After the 2013-14 season, the Phoenix Suns were everybody’s favorite upstart. The unlikely chemistry between super-fast guards Eric Bledsoe and Goran Dragic was the engine behind a team that went from top-of-the-lottery candidate to barely missing the playoffs. Emboldened by that unlikely success, Suns GM Ryan McDonough doubled down on the point guard strategy and signed Isaiah Thomas away from the Sacramento Kings on a bargain deal. But it all unraveled half a season later, and Thomas was traded for greener pastures in Boston.
Now the Suns have lost all of that 2014 momentum, and they’ve been one of the worst teams in the NBA. Asked by Phoenix radio hosts what he would have done differently with the benefit of hindsight, McDonough expressed regrets about Thomas, but maybe not the ones you were expecting.

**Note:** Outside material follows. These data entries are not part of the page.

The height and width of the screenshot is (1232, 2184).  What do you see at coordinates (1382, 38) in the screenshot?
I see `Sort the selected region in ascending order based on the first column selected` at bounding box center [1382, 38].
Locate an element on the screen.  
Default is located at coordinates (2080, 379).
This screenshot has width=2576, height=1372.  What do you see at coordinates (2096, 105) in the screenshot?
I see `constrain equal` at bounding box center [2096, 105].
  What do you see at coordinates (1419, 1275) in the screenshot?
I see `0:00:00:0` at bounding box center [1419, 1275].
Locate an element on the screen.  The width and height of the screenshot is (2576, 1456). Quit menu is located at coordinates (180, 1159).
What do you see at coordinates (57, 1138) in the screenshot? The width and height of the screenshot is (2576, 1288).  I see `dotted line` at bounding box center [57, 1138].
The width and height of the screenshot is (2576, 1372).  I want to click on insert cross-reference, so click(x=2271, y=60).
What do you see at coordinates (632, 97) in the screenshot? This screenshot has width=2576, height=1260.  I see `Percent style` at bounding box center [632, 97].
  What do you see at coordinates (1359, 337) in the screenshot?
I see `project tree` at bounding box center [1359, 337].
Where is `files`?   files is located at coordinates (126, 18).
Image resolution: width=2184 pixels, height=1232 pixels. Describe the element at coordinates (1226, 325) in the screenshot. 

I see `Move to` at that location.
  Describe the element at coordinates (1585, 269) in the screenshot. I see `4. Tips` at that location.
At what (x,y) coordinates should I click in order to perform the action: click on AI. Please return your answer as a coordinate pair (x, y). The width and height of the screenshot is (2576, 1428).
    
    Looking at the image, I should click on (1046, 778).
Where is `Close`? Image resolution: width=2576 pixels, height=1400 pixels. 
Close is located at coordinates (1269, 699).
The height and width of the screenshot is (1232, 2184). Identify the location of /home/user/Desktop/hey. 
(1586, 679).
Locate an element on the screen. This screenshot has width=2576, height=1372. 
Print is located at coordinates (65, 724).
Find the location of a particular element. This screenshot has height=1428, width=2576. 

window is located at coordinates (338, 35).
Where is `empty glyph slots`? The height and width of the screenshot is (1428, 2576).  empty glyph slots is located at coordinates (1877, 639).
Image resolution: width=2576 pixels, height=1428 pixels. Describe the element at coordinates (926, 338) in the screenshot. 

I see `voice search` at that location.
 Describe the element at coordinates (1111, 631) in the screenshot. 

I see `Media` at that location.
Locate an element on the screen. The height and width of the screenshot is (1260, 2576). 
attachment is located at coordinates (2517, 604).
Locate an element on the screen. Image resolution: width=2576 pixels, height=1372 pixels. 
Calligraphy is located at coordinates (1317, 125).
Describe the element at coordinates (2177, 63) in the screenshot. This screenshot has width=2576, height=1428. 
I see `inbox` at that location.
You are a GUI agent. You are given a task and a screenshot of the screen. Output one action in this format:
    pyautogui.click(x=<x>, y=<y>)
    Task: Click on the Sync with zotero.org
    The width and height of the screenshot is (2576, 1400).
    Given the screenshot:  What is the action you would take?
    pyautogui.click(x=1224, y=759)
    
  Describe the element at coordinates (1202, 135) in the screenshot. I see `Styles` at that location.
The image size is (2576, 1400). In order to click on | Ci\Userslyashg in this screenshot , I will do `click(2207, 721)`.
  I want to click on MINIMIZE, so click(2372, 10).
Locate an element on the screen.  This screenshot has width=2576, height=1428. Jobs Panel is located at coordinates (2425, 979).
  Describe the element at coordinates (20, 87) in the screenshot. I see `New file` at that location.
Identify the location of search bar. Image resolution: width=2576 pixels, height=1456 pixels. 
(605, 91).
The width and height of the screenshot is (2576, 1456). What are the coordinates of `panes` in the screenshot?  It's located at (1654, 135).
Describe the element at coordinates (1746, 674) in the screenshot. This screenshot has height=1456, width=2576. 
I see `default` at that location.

“I think in retrospect trading Isaiah Thomas when we did was a mistake,” he said of last season’s trade deadline deal with the Boston Celtics. “I think sometimes in the recruitment process things sound better in July (luring Thomas in free agency) than they do in November.
“He wanted more, he wanted a bigger role and I understand why: He’s a talented player,” McDonough added. “In retrospect, we should have carried him into the summer. If there’s one (decision) that stands out, if I could get a mulligan, that’d be it.”
For a quality player like Thomas on an extremely cheap deal, the Suns’ haul was disappointing — the Cavaliers’ first round pick in this upcoming draft, almost certain to be near the back end, and Marcus Thornton. It’s understandable that McDonough has regrets, but instead he might wonder if he should have signed Thomas at all.
Chemistry’s a fickle thing, and Thomas’ acquisition and subsequent gripes about playing time were some of the first signs that the Suns didn’t quite know what to do following their magical run in 2013-14. McDonough wanted to chase what worked, but in doing so, he upset the delicate balance of the team.
A year and a failed pursuit of LaMarcus Aldridge later, the Suns are in the rebuilding mode everyone thought they’d experience two years ago. If McDonough had held off on trading Thomas until the summer, would an improved return have changed Phoenix’s fate that much?
One thing’s for sure: The Suns are a long way from the charming upstarts they once were, and McDonough is left to stew on just where it went wrong.